BENDEN ÖTE BANA
Neyin var senin böyle, kırgın ve solgunsun? Yüreğinin hüznü gözlerine yansımış. Anladım birileri fena halde gücendirmiş seni. Değil mi? Bilemedim desene! O zaman birilerinden aradığını bulamadın, hayal kırıklığına uğradın. Bu tahminimde mi doğru değil? Ama yaklaştım biraz herhalde, gözlerin onaylar gibi. Biraz daha derinlere inersem, çözeceğim senin bu ruh halini. Yas tutar gibisin, birini mi öldürdün yoksa?

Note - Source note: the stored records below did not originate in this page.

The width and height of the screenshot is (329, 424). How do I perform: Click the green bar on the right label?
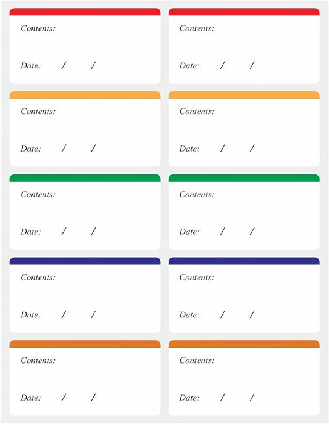point(244,178)
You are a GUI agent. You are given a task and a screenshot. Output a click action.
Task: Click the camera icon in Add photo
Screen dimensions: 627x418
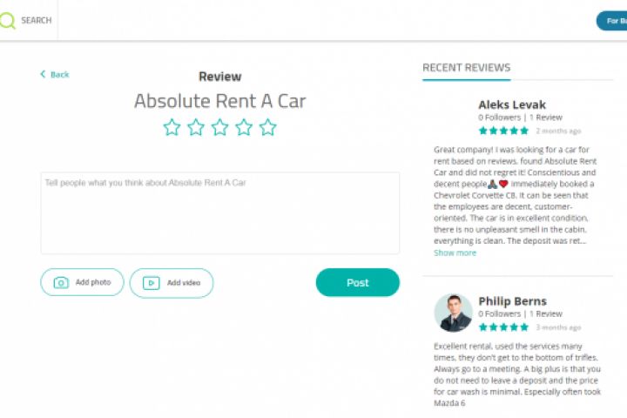tap(61, 282)
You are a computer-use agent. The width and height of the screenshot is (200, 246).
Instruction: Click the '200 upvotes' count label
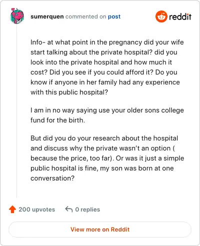point(37,210)
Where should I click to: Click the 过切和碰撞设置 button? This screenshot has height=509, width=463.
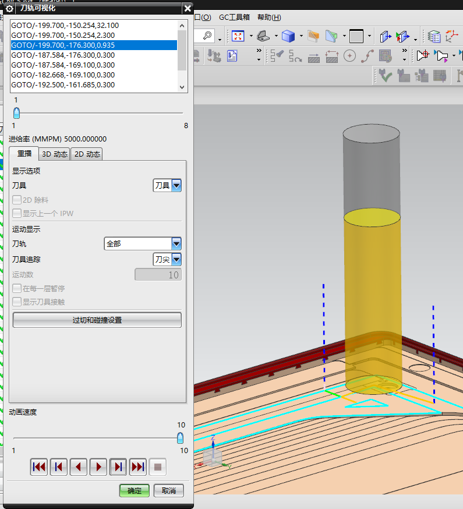pyautogui.click(x=97, y=320)
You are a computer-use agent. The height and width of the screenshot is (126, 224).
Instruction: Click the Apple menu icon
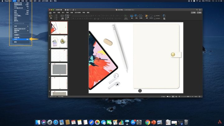pyautogui.click(x=2, y=1)
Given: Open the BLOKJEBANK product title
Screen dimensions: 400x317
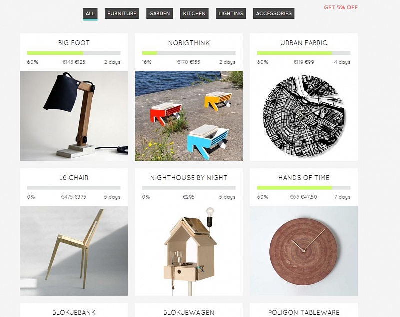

Evet mi? Neden peki, neden yaptın? Birini hayalinde de olsa öldürmek kolay değil? Ne yaptı sana veya yapmadı da bu aşamaya geldin. Biliyorum hiçbir şey göründüğü gibi değil! Ona karşı içinde duyduğun özlemi, sevgiyi onda bulamadın sanırım. Günlerce ve de aylarca çektiğin hasretin dağların eteklerinden, zirvesine ulaştı. Zannettin ki senin tepeden tırnağa, hücrelerinin hepsinde ona duyduğun sevginin, özleminin karşılığını bulacaksın. Ne büyük bir hayal kırıklığı! Nasıl bir yanılgı heyhat!

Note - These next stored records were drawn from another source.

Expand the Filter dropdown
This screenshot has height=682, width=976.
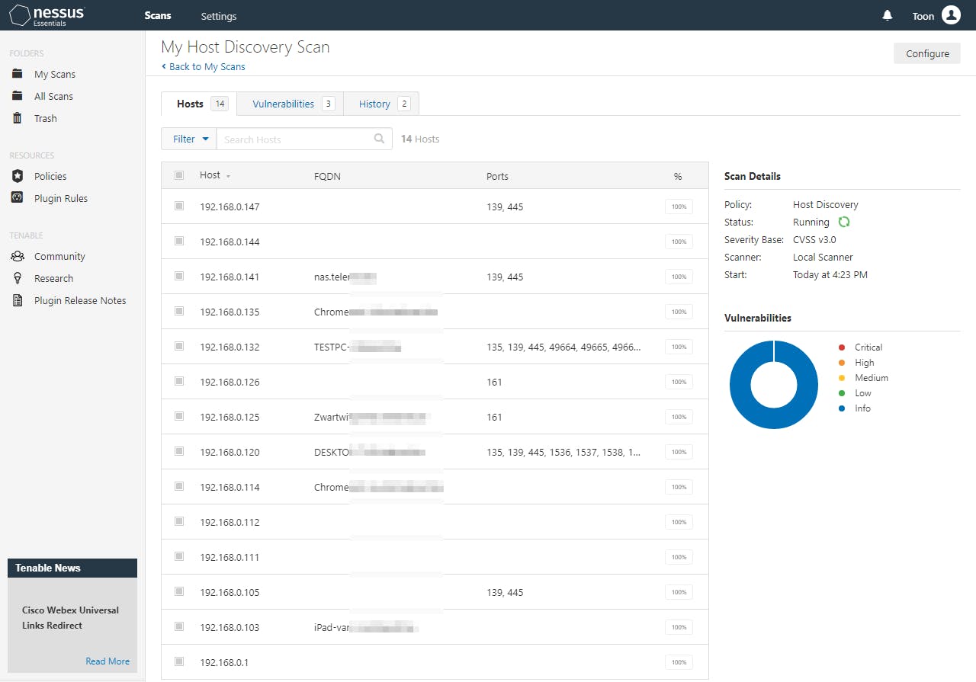[189, 139]
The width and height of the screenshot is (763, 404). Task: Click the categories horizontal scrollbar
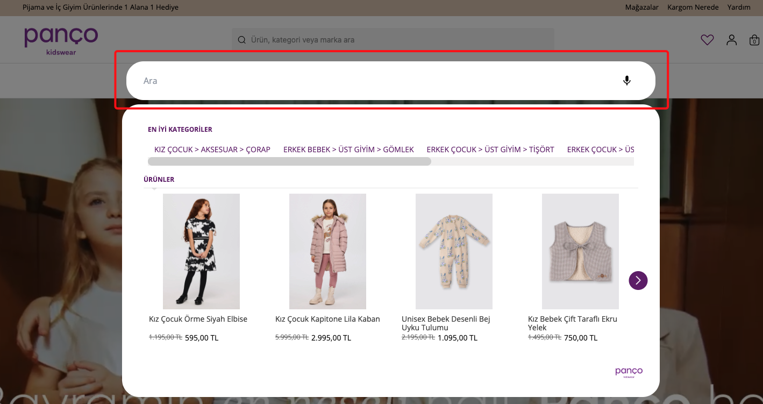(289, 161)
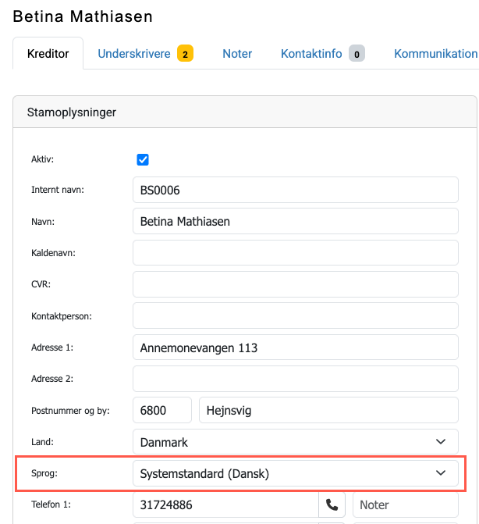This screenshot has width=479, height=524.
Task: Click the Navn field Betina Mathiasen
Action: click(x=296, y=221)
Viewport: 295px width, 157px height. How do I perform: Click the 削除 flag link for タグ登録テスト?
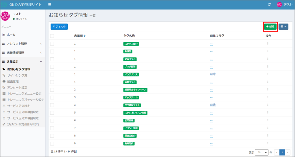tap(213, 105)
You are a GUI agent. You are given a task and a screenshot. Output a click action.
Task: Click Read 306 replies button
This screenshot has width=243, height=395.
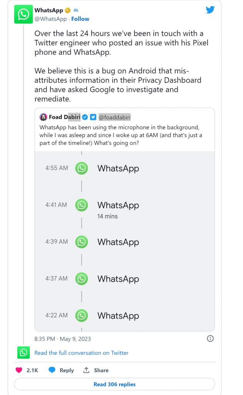114,384
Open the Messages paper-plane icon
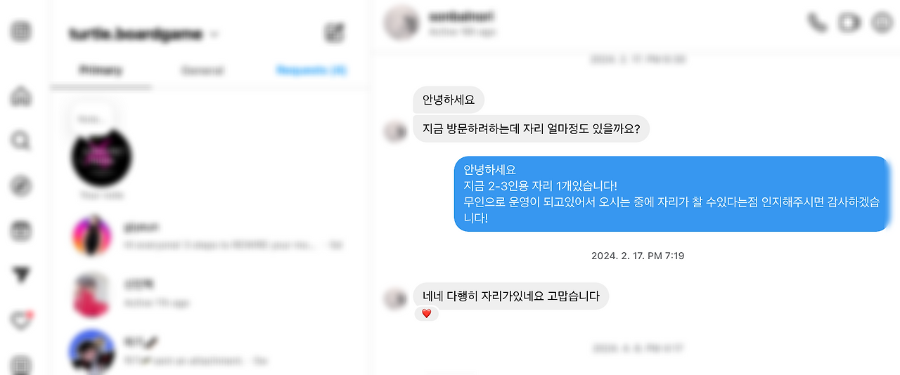The width and height of the screenshot is (900, 375). tap(21, 275)
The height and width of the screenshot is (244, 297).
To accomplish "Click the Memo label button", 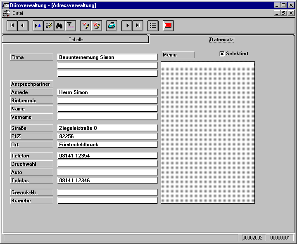I will tap(178, 55).
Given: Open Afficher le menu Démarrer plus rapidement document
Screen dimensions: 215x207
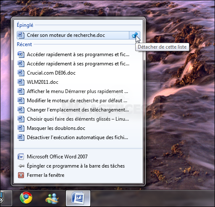Looking at the screenshot, I should pos(79,91).
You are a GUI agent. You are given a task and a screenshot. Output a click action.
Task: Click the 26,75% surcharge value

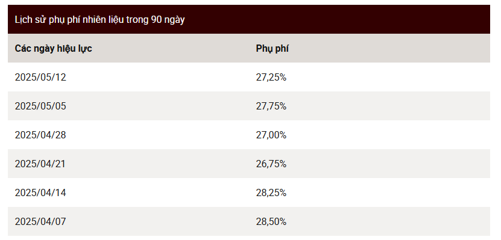tap(271, 164)
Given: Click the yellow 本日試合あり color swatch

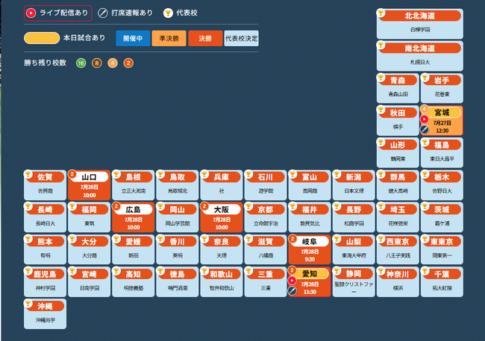Looking at the screenshot, I should [x=42, y=38].
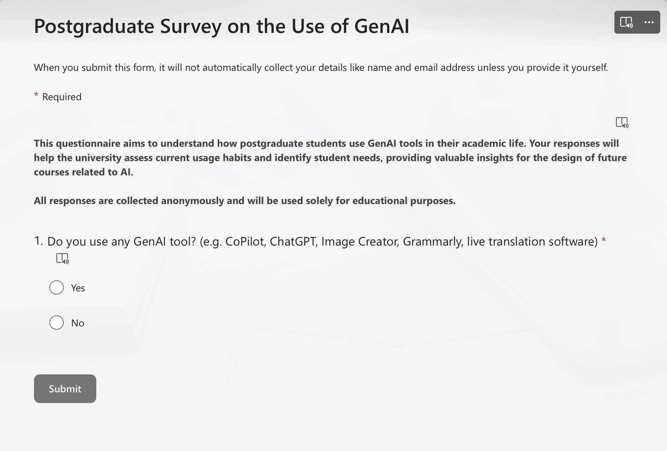Click the No option label

[x=78, y=323]
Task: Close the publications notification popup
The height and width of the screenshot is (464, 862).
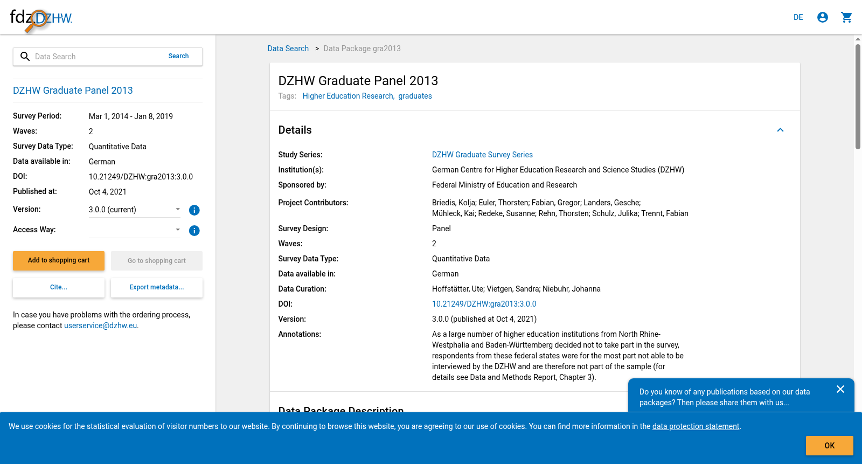Action: tap(840, 389)
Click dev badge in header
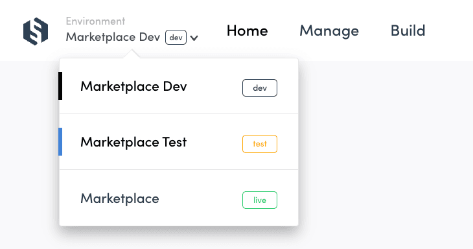 tap(176, 38)
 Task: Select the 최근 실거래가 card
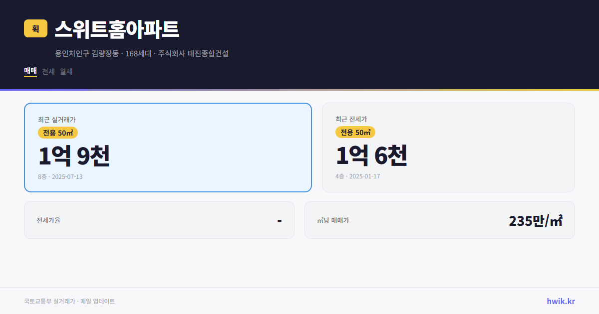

Bulamazsın ki! Neden biliyor musun? Onu bende tanırım, çünkü o benim. Aynı koşullarda geçmedi ki yaşanmışlıklarınız. O çok önceleri tüketmişti sevmeleri, dokunuşları ve bunların insanın yüreğinin telini titrettiğini. Yaşamı, acıları ve de doygunluğu körleştirmişti duygularını. Kapatmış bu defterleri, arasına ayraç bile koymamış sana dair sayfaya. Belki de bilinçli olarak senden esirgedi bunları. Hissedemedi, göremedi, dokunamadı yüreğinde ona karşı besleyip, büyüttüğün sevine. Kim bilir belki de korktu bu sevgiden. Rahatını kaçıracağını, alışkanlıklarını bozacağını, düzenini alt üst edeceğini düşündü.

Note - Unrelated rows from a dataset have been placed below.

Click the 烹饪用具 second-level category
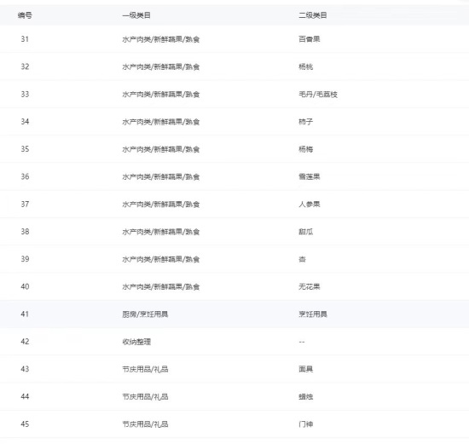Image resolution: width=469 pixels, height=444 pixels. 313,314
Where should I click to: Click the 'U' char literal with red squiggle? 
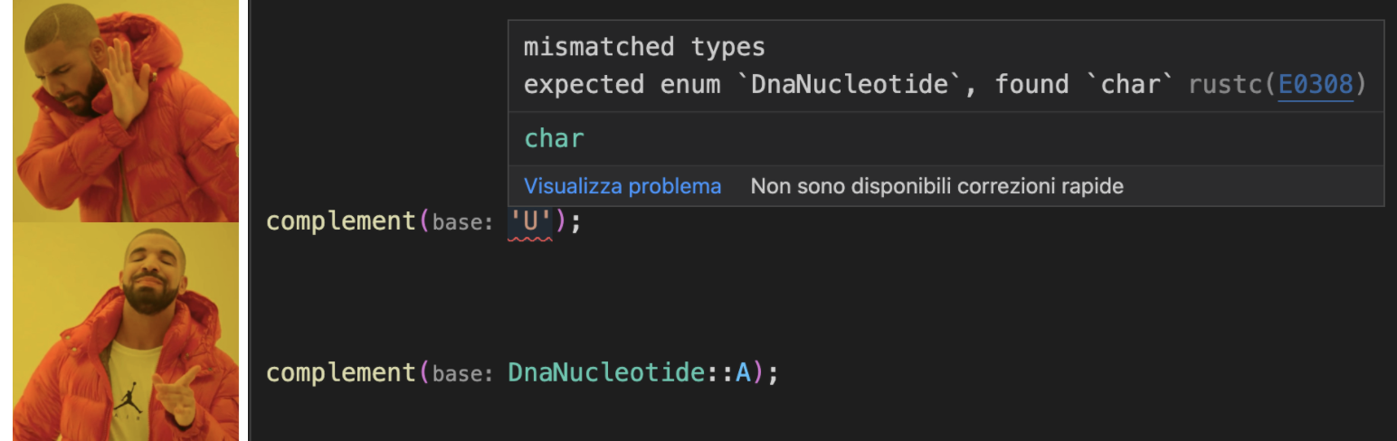(530, 221)
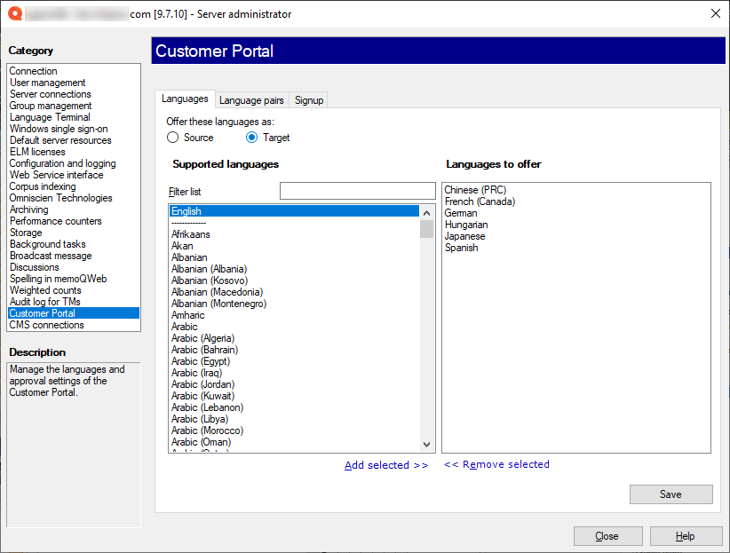Click the memoQ app icon in title bar
Viewport: 730px width, 553px height.
[13, 13]
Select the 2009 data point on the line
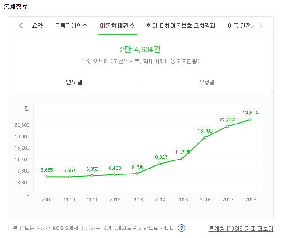Screen dimensions: 288x238 [47, 177]
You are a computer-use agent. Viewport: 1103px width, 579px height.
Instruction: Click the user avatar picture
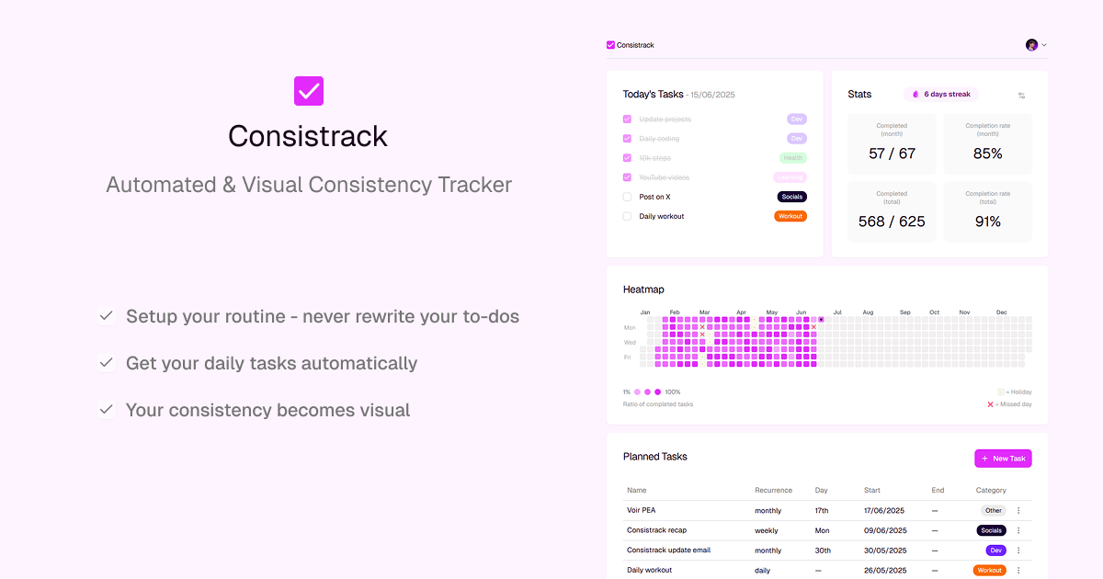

Onu ta ilk gördüğünden bu yana öldürmeyi düşündün fakat cesaret edemedin. Kıyamadın sevgine, bırak yaşasın dedin, kime ne zararı var düşüncesiyle vazgeçtin. Başta yapabilseydin eğer, şimdiye değin yasın da biterdi, acıların da azalırdı. Zamanla küllenirdi bu ölü doğan sevi. Sende tersine işledi, yok etme düşüncen. Onsuzluğu ölümün gibi gördün, daha bir bağlandın, tutkuya dönüştürdün.
Ne zaman gördün gerçeğini, soğukluğunu, öldürmeye karar verdin cismini. Eğer cansız bedenini sarıp sarmalasaydın bu kadar incinmezdin. Ölümüne sevindiğin anlamında söylemiyorum. Onu cismen öldürmen için bu duyarsızlığı, soğukluğu görmeliydin. Yüreğinin üşümesini hissetmeliydin. Onun yanında, yalnızlığın soğukluğu elini yakmalıydı. Yoksa bu tutkun gözlerine, ruhuna inen perdeyi kaldırmana izin vermeyecekti. Ayrı yaşamların, ayrı insanları olduğunuzu görebildin. Bundan sonra anladın ki seviler değildi geleceğinizi belirleyen. Alışılmış kişiler, ilişkiler ve düzendi yaşamlarınıza damgasını vuran. Kurduğun çocukca hayallerin bir cam parçası gibi yere düşüp ve bin bir parça olduğunu görebildin.
Cenazeyi kaldır, yasını tut. Bu doğal süreci yaşa. Ama ona duyduğun bu güzel seviyi öldürme. Yazık olur çünkü. Bunu kendinde yaşa. Belki de bundan sonra bu hüznü kendinden menkul bir aşkı yaşamayacaksın. Verilmemeli böylesine güzel aşklar, gönül kafesinde tutsak edilmeli. Öyle sevdalar vardır ki, esareti özgürlüğünden yeğdir.
Peki ya bu rüyadan sonra elinde kalan nedir? Göster bakalım! Aklına her gelende yüreğinde bir burukluk, gözlerinde aktı akacak yaşlar, iki tane mor kır çiçeği. Aynı köklerden gelen, ayrı düşen iki mor kır çiçeği.
YORUMLAR
Henüz yorum yapılmamış.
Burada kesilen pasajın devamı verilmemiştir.